Kommentar zum EU-EntscheidDie Kabel-Vereinheitlichung ist dirigistisch und innovationsfeindlich
Die Europäische Union will die Handy-Anschlüsse vereinheitlichen, die Schweiz übernimmt den Entschluss. Doch der Schuss könnte nach hinten losgehen.
Am Donnerstag hat die EU-Kommission einen Gesetzesentwurf vorgestellt, nach dem künftig nur Smartphones, Tablets, Kameras oder Spielekonsolen verkauft werden, die mit Kabeln des Typs USB-C aufgeladen werden können. Dieser Anschluss ist der am meisten verbreitete bei Handys. Nur der US-Konzern Apple verwendet seinen eigenen Standard namens Lightning.
Stimmen auch das EU-Parlament und der Ministerrat zu, tritt das Gesetz in Kraft, auch hierzulande: Die Schweiz würde den Entscheid der EU übernehmen.
Die neue Regelung ist zwar vordergründig bequem für Konsumenten und gut für die Umwelt. Schliesslich kann so das Ladegerät von Freunden nutzen, wer seines daheim vergessen hat. Zudem sollen neue Smartphones künftig immer auch ohne Ladegerät zu kaufen sein. Die Hoffnung: Wer ohnehin ein passendes Ladegerät in der Schublade liegen hat, erwirbt nur das Telefon. Das spart den Verbrauchern Geld und verkleinert Rohstoffverbrauch und Berge an Elektromüll.

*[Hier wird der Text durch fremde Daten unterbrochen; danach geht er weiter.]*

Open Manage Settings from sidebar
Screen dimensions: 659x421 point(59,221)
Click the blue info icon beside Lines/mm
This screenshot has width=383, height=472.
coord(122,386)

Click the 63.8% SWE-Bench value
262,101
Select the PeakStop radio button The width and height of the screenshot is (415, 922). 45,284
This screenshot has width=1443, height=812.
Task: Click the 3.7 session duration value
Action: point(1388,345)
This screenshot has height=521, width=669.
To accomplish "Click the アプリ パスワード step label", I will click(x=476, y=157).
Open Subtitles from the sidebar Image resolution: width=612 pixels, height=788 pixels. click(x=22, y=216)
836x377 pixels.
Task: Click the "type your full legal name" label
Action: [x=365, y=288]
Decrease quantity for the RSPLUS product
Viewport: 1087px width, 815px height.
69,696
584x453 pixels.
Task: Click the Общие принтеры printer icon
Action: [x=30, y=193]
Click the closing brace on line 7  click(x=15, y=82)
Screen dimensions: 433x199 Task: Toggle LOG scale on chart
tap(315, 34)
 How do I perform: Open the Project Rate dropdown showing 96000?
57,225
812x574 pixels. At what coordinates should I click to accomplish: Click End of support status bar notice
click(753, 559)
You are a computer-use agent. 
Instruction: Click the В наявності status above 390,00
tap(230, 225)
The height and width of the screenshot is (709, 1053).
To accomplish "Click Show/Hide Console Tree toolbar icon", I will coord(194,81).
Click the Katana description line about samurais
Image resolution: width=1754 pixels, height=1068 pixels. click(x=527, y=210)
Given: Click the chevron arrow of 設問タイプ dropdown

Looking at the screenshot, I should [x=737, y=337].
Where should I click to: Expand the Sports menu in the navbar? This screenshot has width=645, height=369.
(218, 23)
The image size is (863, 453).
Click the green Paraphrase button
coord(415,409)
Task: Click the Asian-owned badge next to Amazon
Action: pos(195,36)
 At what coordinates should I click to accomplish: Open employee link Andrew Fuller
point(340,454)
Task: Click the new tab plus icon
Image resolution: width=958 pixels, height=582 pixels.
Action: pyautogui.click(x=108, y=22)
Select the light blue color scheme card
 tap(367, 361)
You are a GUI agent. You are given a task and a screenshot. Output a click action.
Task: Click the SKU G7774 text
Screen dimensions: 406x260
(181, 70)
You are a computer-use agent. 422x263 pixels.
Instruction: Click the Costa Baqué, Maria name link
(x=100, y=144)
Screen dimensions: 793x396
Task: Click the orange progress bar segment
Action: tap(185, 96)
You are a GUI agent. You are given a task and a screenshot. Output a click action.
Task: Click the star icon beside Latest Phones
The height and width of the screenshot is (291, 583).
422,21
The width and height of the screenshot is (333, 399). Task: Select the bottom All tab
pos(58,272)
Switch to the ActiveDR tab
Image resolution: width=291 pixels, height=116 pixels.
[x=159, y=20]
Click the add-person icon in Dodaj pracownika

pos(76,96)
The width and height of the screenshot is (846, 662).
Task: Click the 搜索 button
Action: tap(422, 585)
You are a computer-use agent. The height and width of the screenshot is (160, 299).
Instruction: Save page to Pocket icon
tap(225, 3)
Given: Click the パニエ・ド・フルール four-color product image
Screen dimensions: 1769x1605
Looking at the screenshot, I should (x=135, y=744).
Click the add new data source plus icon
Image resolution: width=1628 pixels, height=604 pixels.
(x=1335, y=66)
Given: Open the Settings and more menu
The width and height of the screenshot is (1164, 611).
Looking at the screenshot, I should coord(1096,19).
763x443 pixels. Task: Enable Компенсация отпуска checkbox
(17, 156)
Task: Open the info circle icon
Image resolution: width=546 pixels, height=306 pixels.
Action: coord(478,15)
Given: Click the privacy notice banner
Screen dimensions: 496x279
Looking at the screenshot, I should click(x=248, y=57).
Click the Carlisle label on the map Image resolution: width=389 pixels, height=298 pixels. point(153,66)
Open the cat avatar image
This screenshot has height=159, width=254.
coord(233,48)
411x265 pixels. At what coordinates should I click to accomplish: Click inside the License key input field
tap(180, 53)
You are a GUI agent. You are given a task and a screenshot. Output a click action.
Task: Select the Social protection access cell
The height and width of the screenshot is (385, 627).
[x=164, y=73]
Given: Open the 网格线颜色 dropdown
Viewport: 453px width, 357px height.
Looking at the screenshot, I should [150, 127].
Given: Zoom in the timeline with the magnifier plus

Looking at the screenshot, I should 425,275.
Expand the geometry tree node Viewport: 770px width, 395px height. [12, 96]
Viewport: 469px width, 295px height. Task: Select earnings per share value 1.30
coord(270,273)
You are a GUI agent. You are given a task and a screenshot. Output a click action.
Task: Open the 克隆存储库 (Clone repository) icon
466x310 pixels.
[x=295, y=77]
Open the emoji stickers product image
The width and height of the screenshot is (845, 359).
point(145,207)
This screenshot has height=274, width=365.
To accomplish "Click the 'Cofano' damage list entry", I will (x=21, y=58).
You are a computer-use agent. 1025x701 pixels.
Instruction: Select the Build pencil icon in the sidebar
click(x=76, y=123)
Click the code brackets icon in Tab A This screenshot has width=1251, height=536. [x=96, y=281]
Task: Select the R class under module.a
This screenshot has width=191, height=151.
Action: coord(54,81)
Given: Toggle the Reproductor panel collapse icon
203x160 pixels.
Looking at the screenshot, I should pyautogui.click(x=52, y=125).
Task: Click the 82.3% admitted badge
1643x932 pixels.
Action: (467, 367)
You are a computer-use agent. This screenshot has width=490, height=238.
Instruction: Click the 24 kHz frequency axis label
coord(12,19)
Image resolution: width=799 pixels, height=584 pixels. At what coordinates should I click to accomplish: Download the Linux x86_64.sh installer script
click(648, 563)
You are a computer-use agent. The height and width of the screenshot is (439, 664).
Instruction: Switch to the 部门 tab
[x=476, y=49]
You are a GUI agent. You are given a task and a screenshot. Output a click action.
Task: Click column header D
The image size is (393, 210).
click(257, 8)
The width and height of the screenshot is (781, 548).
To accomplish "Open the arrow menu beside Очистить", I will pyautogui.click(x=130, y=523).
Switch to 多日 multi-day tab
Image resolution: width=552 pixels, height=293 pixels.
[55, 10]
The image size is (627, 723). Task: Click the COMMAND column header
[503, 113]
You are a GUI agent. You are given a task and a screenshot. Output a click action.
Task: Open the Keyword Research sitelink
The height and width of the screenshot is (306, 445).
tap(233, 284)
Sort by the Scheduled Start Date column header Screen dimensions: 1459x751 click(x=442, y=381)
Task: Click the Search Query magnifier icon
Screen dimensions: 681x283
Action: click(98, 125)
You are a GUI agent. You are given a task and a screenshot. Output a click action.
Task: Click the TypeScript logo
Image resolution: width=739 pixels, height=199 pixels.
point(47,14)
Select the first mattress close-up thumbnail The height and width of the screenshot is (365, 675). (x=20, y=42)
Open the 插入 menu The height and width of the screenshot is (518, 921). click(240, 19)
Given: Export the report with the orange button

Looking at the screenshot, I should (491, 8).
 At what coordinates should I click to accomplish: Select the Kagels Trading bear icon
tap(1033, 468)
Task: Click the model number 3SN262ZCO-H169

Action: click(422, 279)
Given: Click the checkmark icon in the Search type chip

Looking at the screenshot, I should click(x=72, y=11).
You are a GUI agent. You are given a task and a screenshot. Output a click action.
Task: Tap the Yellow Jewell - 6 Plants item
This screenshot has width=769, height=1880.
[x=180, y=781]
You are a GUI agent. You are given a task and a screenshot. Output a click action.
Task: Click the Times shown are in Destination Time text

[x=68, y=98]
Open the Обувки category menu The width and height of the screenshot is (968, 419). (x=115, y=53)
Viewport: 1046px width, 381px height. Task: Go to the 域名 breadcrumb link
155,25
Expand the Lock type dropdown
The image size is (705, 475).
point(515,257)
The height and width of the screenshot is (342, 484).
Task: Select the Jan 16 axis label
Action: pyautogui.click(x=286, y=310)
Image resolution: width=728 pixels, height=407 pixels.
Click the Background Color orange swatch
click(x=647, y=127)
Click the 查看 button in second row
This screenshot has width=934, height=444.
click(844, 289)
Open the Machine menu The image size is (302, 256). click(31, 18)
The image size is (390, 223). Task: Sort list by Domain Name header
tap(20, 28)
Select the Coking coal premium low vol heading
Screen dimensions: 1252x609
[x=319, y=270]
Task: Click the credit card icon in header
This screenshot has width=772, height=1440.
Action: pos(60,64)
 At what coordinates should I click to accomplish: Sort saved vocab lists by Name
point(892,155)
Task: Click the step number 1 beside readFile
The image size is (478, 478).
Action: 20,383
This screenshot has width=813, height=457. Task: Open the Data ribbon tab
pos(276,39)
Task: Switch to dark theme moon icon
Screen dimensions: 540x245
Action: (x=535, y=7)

Apple muss das Design seiner Geräte ändern, wider Willen
Für die Produzenten bedeutet das etwas weniger Umsatz, doch das werden sie verkraften. Einziger grosser Verlierer, so scheint es erst einmal, ist Apple. Die Kalifornier müssen gegen ihren Willen Technik und Design ihrer Handys und Tablets ändern, vermutlich weltweit. Schliesslich wäre es zu teuer, eine Version für Europa und eine für den Rest der Welt zu produzieren. Eine milliardenschwere Firma wie Apple wird damit aber klarkommen.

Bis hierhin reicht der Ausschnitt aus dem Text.